If you are a traditional independent software vendor (ISV), you might be surprised when talking to channel partners that are looking for Office 365 solutions. The reality is that margins that most ISVs offer to its channel partners do not carry the cost that channel partners take on to build its cloud practice. Channel partners are assumed to have a portfolio of solutions that the represent to build an offering. This is very obvious can clear especially in the SharePoint ecosystem.
I have participated in six (6) SharePoint conferences the past 8 months and had discussions with tens of channel partners and their business models and hardly ever the discussion turns into the margins that ISVs are willing to pay. The reality is that the margins are much less than in the traditional software channel model as the ISV takes over a huge amount of overhead to keep the cloud platform humming, providing second level support for the channel partners and also providing support in marketing and sales. There is a real change of roles and responsibilities whereby ISVs can’t give as much margin as before and most channel partners have realized this.
Instead of focusing on software margins, some channel partners are building managed services and some are building reusable assets (IP). This enables a recurring revenue stream that is more predictable in the long run than oneoff deals that most channel partners used to have. Some channel partners are also more focused on how the ISV can help in building the brand of the solution and help in generating leads. This of course leads to many other interesting discussions such as how the ISV distributes its leads and whether the ISV has a mechanism to handle channel conflicts.
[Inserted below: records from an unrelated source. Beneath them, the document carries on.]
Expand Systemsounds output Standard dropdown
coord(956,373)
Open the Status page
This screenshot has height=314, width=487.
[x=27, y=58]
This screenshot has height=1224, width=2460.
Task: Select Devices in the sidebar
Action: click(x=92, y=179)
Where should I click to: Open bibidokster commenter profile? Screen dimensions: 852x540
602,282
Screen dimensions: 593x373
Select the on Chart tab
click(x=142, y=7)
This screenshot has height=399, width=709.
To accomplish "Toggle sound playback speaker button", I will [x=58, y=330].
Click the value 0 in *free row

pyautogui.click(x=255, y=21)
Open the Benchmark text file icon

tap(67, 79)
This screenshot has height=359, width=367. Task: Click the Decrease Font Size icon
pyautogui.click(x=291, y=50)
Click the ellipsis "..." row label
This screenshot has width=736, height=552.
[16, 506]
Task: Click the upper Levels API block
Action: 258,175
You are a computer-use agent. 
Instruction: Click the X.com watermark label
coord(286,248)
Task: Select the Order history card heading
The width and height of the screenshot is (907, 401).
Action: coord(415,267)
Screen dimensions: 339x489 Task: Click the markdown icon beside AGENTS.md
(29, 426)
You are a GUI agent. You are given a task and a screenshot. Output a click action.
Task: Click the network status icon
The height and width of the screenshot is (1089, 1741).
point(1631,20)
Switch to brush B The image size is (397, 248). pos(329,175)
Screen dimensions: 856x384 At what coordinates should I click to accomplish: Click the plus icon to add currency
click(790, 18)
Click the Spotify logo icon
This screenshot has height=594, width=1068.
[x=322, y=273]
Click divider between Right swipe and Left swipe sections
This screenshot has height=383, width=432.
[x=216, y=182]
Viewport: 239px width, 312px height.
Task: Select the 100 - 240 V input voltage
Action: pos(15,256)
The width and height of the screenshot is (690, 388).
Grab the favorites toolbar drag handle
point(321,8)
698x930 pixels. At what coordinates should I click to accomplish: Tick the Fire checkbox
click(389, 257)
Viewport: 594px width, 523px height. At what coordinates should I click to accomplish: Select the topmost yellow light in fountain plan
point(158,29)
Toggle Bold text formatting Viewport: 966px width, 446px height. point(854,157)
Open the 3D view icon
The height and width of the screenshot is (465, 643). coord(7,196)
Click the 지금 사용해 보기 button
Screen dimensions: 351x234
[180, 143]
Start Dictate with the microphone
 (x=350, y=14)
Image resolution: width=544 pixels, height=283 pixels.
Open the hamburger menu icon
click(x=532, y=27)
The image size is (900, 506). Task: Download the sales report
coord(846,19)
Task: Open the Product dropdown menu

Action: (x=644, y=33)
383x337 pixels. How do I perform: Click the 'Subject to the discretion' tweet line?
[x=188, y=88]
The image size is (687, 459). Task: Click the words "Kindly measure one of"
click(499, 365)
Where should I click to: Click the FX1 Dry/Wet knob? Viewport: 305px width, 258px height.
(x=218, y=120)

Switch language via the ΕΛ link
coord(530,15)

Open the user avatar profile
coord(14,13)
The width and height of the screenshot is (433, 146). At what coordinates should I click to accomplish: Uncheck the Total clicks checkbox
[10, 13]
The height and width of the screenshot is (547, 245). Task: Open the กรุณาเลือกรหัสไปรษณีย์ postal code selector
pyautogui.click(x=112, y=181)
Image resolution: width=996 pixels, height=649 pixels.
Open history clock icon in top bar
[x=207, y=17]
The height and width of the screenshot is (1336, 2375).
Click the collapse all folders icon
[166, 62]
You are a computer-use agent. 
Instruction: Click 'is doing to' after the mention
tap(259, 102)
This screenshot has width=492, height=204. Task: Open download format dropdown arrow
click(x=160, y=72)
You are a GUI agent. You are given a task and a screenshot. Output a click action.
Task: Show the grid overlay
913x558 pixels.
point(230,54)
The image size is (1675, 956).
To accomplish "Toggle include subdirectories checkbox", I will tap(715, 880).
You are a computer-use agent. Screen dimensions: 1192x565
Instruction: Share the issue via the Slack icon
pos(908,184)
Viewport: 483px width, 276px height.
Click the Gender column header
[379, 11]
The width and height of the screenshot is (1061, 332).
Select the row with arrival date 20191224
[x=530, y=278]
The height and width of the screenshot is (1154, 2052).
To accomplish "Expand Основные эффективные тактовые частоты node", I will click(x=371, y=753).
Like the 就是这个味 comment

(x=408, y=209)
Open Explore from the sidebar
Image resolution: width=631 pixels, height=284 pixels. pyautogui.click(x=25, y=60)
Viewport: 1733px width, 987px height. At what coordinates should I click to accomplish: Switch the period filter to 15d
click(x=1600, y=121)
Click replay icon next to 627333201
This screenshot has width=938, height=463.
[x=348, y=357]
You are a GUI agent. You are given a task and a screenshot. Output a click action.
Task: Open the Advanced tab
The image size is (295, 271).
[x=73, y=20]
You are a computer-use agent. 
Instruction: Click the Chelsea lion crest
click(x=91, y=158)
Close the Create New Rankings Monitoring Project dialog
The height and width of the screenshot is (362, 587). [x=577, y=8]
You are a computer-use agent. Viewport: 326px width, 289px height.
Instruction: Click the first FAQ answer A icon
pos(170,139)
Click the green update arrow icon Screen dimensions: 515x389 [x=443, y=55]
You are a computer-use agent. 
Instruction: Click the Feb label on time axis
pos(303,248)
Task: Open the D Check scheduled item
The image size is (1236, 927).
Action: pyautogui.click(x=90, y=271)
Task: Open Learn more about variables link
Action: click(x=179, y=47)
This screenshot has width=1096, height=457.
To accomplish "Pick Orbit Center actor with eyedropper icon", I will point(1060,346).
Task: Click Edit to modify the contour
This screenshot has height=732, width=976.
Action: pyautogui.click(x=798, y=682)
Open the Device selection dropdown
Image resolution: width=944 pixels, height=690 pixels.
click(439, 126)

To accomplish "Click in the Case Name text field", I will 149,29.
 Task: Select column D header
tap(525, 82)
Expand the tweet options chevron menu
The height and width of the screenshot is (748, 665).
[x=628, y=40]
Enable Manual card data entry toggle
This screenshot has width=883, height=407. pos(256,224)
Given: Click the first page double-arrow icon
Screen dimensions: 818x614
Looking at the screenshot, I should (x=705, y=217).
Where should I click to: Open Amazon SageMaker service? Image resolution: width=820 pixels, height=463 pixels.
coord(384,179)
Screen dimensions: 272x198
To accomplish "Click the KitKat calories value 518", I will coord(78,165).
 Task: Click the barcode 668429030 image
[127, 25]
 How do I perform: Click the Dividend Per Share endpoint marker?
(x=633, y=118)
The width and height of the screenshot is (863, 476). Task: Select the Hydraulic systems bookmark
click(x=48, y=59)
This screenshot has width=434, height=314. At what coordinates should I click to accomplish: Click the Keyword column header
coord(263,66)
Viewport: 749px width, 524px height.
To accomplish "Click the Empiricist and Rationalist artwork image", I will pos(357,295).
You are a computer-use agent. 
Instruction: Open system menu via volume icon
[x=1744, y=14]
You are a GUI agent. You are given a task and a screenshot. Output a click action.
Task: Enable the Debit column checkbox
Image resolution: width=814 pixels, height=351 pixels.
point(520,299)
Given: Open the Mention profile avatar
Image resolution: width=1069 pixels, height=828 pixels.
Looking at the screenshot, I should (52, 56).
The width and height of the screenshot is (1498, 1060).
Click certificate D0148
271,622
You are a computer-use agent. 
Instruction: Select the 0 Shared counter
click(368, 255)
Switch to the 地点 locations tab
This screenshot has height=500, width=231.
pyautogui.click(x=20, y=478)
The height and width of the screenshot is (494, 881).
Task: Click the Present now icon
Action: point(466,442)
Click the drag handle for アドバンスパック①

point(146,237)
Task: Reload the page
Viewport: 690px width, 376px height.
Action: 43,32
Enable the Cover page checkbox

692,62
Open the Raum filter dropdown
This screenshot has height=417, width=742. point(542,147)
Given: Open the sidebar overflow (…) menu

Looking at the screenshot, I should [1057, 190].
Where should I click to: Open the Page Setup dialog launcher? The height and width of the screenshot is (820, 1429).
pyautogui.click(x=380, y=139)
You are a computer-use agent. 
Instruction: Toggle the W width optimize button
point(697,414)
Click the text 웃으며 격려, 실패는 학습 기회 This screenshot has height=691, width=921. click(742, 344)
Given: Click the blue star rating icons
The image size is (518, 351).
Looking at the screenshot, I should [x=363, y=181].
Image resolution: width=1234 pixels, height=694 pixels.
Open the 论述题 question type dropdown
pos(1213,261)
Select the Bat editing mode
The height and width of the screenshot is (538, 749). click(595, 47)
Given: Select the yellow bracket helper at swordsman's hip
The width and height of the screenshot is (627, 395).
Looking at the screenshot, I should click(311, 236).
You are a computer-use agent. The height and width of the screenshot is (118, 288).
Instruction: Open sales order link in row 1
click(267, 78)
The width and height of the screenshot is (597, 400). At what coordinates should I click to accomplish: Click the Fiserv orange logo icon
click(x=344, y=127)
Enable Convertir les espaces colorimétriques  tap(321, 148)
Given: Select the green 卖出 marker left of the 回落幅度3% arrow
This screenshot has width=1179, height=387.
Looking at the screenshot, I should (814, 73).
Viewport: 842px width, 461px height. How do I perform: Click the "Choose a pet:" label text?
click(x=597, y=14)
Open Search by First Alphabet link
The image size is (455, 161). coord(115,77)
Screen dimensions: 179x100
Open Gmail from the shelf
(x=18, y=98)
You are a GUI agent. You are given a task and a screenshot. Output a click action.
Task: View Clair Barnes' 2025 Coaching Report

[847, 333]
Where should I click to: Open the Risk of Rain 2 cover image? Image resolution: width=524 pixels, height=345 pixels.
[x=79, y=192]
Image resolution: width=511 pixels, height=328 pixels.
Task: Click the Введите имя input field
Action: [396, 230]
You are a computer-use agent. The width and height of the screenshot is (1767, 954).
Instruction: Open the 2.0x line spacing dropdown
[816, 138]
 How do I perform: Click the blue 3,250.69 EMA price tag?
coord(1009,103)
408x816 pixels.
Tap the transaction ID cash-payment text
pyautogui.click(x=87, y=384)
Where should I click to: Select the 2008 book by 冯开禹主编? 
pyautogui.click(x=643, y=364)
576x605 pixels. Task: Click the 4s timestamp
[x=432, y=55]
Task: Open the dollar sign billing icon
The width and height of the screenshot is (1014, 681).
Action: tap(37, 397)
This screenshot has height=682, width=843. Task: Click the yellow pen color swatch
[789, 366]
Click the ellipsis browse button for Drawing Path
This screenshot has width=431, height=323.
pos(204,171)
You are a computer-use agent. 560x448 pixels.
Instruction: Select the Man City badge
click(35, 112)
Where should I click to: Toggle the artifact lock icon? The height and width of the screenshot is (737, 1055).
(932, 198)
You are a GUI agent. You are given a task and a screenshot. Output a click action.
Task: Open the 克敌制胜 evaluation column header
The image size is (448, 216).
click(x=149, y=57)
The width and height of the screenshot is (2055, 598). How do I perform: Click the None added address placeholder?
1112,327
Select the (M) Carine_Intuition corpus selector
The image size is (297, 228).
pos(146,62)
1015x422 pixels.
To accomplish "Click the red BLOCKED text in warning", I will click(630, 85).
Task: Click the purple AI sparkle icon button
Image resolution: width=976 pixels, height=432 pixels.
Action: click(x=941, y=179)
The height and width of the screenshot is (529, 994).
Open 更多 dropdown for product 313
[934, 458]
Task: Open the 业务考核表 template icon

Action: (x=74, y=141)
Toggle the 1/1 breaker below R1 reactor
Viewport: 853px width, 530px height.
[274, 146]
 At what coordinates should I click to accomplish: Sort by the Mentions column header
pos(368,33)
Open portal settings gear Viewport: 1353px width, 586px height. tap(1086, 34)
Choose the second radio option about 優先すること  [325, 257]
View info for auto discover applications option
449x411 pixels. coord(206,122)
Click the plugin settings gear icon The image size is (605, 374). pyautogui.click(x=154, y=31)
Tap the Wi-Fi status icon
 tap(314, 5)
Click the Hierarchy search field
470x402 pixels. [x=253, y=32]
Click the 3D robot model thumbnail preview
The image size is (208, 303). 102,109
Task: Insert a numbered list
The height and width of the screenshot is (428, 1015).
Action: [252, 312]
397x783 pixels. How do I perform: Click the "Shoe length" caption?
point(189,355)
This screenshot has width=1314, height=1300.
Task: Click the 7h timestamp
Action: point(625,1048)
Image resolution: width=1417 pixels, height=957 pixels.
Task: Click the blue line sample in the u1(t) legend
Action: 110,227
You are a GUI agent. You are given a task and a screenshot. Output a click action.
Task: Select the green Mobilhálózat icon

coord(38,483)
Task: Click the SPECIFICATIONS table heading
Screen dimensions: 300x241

ISVs should really help the channel partners to “build the story” how their solution will help the end user customers to become more productive and efficient in what they do. We have to remember that channel partners typically carry a bunch of other ISV solutions as part of their portfolio and the ISV should not assume that the partner puts all of the attention on its solutions. That is where we can see a difference in good and bad ISVs. The good ISVs will help its channel partners and their business model by helping to position the solution in their existing solution portfolio. The ISV is also assume to help to create “the story” how the solution or solution combination helps to solve a customer problem and fulfill the customer jobs that have to be done.
Just based on my discussions with Microsoft channel partners, most of them carry a few well-known software solutions that provides the additional functionality that SharePoint needs to be able to provide a complete solution. The players in the SharePoint space are pretty limited and you get to know them quickly and you also see what kind of solution types ISVs are focused on. If you are an ISV, you need to figure out where your solution fits, how it provides value-add to the other solutions that exist on the market. Do not think for a second that your solution will be the only one that channel partners and end user organizations will be focusing on. You will be one of many. Your job is to paint the picture why you exist on the marketplace and how your “story” will complete the story of other solutions. If you are just a “point solution” without a story you really are nothing to nobody.